Montando em mim, ela esfregou a buceta molhada no meu pau, gemidos ofegantes, "Implora por isso." Eu gemi, "Por favor, Abigail." Ela desceu, me envolvendo no calor apertado, cavalgando devagar depois frenética. Peitos quicavam, pele mel brilhando; sensações elétricas — apertos dela, esfregadas batendo fundo. Mudança de posição: ela girou reverse cowgirl, nádegas se abrindo, batendo pra baixo. "Porra, sim!" os gemidos variados dela — agudos finos, suspiros profundos — enchiam o ar.
Chicote estalou leve nas minhas coxas, dor-prazer spikeando minha excitação. Ela adicionou um brinquedo de próstata, zumbindo dentro enquanto cavalgava, sobrecarga dupla. Meu corpo arqueou, "Abigail... vou gozar!" Ela desacelerou, me edging cruel. Dominação interna a excitava; empatia torcida em controle. Clímax construía eterno — orgasmo dela primeiro, tremendo em cima de mim, sucos inundando. Depois solta parcialmente, ela me virou de quatro, reentrando com strap-on melado da essência dela. Estocadas poderosas, mão no meu cabelo, "Toma como eu tomei." Próstata ordenhada, eu explodi cordas pelo banco, gemidos guturais.
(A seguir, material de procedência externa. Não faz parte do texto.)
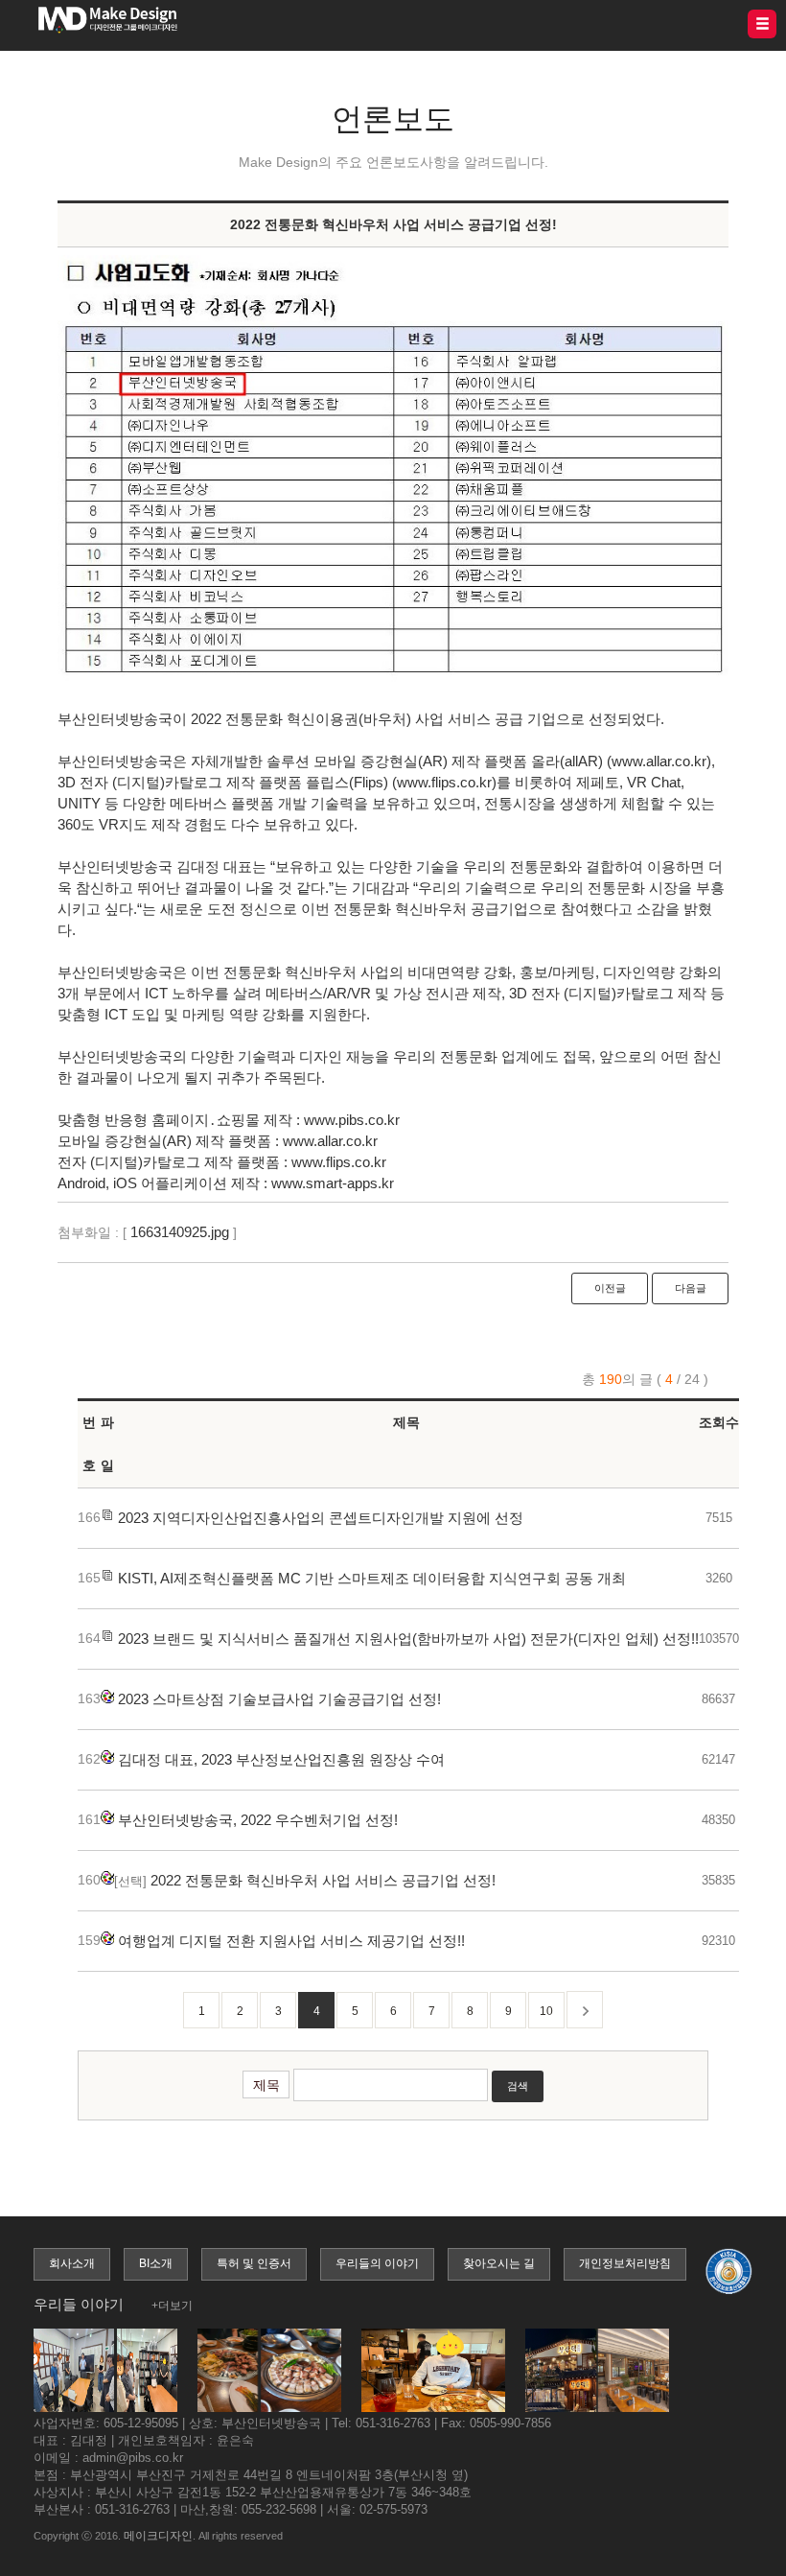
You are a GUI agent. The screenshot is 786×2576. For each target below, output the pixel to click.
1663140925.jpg (180, 1232)
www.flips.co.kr (338, 1162)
Ela desabou do lado, desamarrando, tremores pós-gozo ondulando. Confiança radiava; submissão forjou a dominação dela. Sombras do porão escondiam nossos arfares, Lila testemunha silenciosa. (528 palavras)
O pós-gozo nos envolvia tipo as sombras do porão, Abigail encolhida contra mim, corpinho miúdo exausto mas empoderado, cabelo lilás espalhado no meu peito. "Eu não sabia que tinha isso em mim", ela murmurou, olhos cor de avelã suaves com confiança nova. A gente trocou risadas quietas, beijos, profundidade emocional se solidificando — ciúme purgado, laço forjado. Msg da Lila vibrou: "Puto. Ela é uma Domme natural." Risco pairava; lá em cima, família alheia.
Limpando, guardamos brinquedos de qualquer jeito — cordas enroladas frouxas, um vibrador deixado à vista. Enquanto subíamos, porta rangeu; passos do Mark ecoaram. Cliffhanger bateu: ele entrou no porão momentos depois, tropeçando no brinquedo esquecido. Rosto empalidecendo, ele guardou no bolso, tensão fervendo pro jantar em família. O despertar de Abigail provocava descoberta — os segredos iam desmoronar?
Perguntas frequentes
O que acontece no despertar BDSM de Abigail?
Abigail se rende ao enteado Ethan no porão com amarrações e brinquedos, curando ciúme com tesão intenso, depois vira dominatrix.
Tem voyeurismo na história?
Sim, Lila assiste tudo pela câmera escondida, adicionando risco e excitação à sessão BDSM familiar.
A história tem final aberto?
Sim, termina em cliffhanger com o pai quase descobrindo o vibrador esquecido no porão.